[Source records]
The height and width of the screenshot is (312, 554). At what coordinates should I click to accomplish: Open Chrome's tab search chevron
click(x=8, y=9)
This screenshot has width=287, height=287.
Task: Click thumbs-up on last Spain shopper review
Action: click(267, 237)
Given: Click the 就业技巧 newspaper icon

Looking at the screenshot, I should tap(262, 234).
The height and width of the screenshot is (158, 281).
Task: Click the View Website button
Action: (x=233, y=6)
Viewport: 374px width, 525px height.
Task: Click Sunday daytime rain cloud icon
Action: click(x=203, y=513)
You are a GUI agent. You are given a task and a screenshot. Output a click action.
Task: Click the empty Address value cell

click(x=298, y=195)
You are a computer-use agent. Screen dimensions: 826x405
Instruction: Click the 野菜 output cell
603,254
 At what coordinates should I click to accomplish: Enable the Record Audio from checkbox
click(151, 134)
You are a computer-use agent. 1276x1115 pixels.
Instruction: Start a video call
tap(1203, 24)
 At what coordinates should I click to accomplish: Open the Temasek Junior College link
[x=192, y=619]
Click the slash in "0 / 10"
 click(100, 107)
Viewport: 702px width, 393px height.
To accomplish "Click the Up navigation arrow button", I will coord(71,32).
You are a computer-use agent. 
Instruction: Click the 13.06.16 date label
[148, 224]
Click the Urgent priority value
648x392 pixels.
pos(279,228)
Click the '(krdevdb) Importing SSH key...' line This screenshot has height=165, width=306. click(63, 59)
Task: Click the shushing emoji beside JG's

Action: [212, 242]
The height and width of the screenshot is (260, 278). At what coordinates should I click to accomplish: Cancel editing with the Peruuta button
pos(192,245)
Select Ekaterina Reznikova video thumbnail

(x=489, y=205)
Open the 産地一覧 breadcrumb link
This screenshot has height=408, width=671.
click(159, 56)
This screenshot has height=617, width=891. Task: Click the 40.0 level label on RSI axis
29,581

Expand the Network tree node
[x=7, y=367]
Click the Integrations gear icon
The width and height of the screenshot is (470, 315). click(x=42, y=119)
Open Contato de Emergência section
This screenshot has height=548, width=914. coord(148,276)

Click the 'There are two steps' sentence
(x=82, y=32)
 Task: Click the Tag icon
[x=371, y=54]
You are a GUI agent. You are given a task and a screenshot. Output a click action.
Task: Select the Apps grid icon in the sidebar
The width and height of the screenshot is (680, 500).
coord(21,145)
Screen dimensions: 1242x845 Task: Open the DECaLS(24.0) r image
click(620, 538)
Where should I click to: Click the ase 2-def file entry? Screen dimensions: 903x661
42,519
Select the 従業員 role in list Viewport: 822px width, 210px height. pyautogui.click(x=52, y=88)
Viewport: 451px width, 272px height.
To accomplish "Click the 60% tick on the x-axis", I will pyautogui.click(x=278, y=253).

- Required action: Your task is to retype the entries verbatim, starting with the line that holds "You are a computer-use agent. Screen" and stopping after the line that holds "You are a computer-use agent. 1276x1115".

- Answer to this problem:
You are a computer-use agent. Screen dimensions: 826x405
Instruction: Click the 野菜 output cell
603,254
 At what coordinates should I click to accomplish: Enable the Record Audio from checkbox
click(151, 134)
You are a computer-use agent. 1276x1115 pixels.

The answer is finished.